Just because much of his life was a horror story does not invalidated his brilliance or his humor, even though it could not save him.

I have just finished reading his book of essays entitled A Supposedly Fun Thing I’ll Never Do Again. The title essay runs for about a hundred pages and contains some 137 footnotes which are priceless about 7NC (7 Night Caribbean) passenger cruises and the people who taken them, as well as the people who conduct them. Many of DFW’s pieces are footnoted, though I suspect the magazines in which the essays originally appeared probably excised them with editorial exasperation.

My favorites of the seven essays were about tennis, the films of David Lynch, the Illinois State Fair, and, of course, the Caribbean cruises. I have also read his later collection, Consider the Lobster, which I also loved.

Over the next several months, god willing, I will tackle his fiction.

 

 

Beauty and Brains

Actress and Inventor Hedy Lamarr (1914-2000)

One of the most beautiful actresses ever to appear on the silver screen was also a brilliant inventor whose work—for which she did not receive a dime—is used by most Americans on a daily basis.

Hedwig Eva Maria Kiesler, better known as Hedy Lamarr, was an Austrian actress from a Jewish family that fled to the United States on the brink of World War Two. She was slightly notorious for having appeared in the nude in Gustav Machaty’s Czech film Ecstasy (1933). Not only was she unclothed, but was photographed in a tight facial shot simulating an orgasm. As a result, the sanctimonious studio boss of MGM, Louis B. Mayer, put her in films, but never in the big productions.

Poster for Ecstasy (1933)

Still, Hedy did her best, starring in many films, but also making a unique contribution to the war effort. Working with music composer George Antheil, she developed an invention for producing an unjammable system for communicating with a torpedo that has been released. The method involved hopping across a broad spectrum of frequencies. In 1942, her invention was granted a patent, but never used during the war because the Navy thought they knew better. But by the time the patent expired in 1957, it was being used and is used today in Bluetooth technology and on legacy versions of WiFi.

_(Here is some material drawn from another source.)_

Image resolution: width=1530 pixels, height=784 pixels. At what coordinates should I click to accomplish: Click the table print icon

Because Miss Lamarr did not renew the patent, she did not receive any remuneration for her invention. I just saw a thoughtful documentary by Alexandra Dean entitled Bombshell: The Hedy Lamarr Story (2017). Perhaps, in the end, Hedy was too smart for Hollywood—and Hollywood did not tend to reward actresses for their brains. She drifted through several marriages and several bouts of plastic surgery. But looks were never her problem. This woman had a brain, and that was unforgivable.

 

 

A Light Goes Out

Anna Karina in Jean-Luc Godard’s ALPHAVILLE (1965). Courtesy: Rialto Pictures

I keep returning to a transitional point in my life that followed my pituitary tumor operation and my moving to Los Angeles at the tail end of 1966 to begin the rest of my life. My hero during that period was French New Wave director Jean-Luc Godard, who was married to the lovely Anna Karina. In all, she acted in seven of Godard’s features, most notably Pierrot le Fou and Alphaville (both 1965).

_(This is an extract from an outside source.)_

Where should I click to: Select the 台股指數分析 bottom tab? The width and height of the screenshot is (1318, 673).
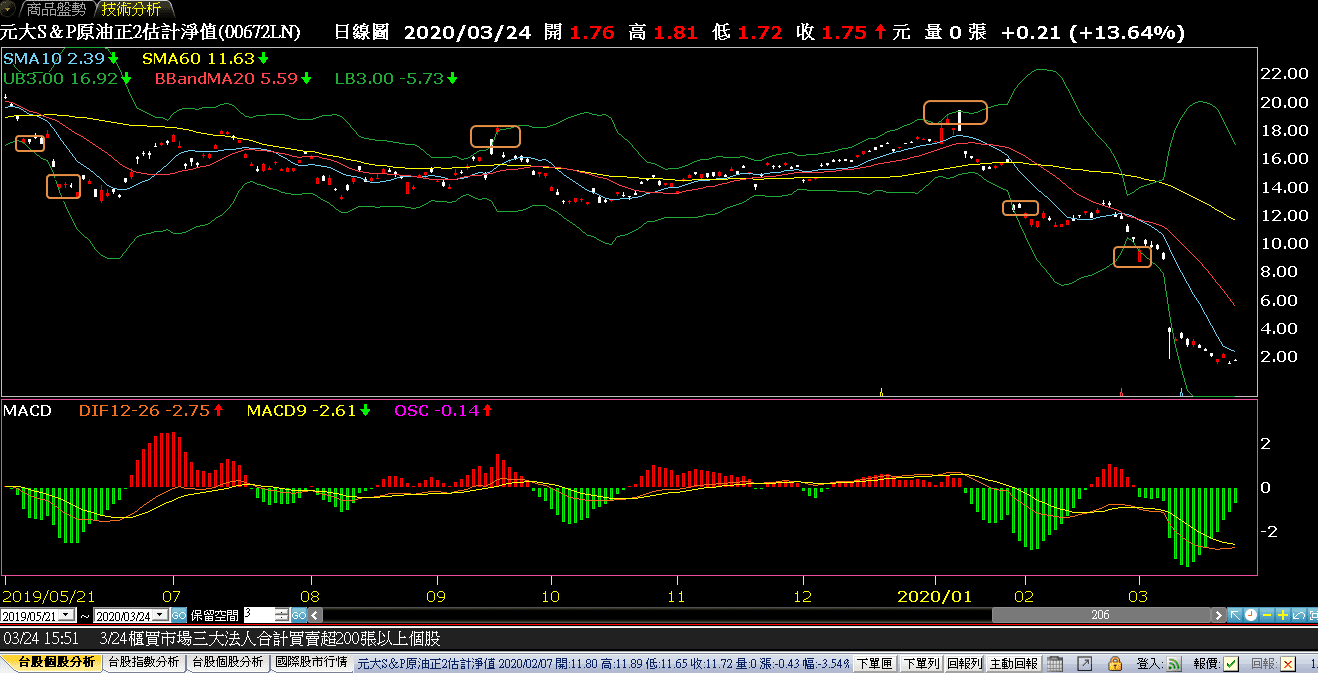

The latter film, one of my favorites, could only be described as Science Fiction Film Noir. In it, she plays Natacha von Braun, daughter of the notorious Leonard Nosferatu (alias Professor von Braun), chief administrator of Alpha 60, the all-powerful computer that rules the city of Alphaville.

On December 14, the Danish/French film actress died of cancer in a Paris hospital. It was hard to see an actress whose loveliness I revered when I was young come to an end.

Jean-Paul Belmondo Kisses Karina in Godard’s Pierrot le Fou (1965)

I have several of the Godard/Karina films on DVD and will probably be viewing them again in the weeks to come. Somewhere, in those almond eyes, my own past is looking back at me. The most apt expression? The lines Karina says in Alphaville:: “Joli sphinx.”

It would be nice if all the people we have loved from near or afar can continue on with us as if in a cloud around our persons. But it is not to be.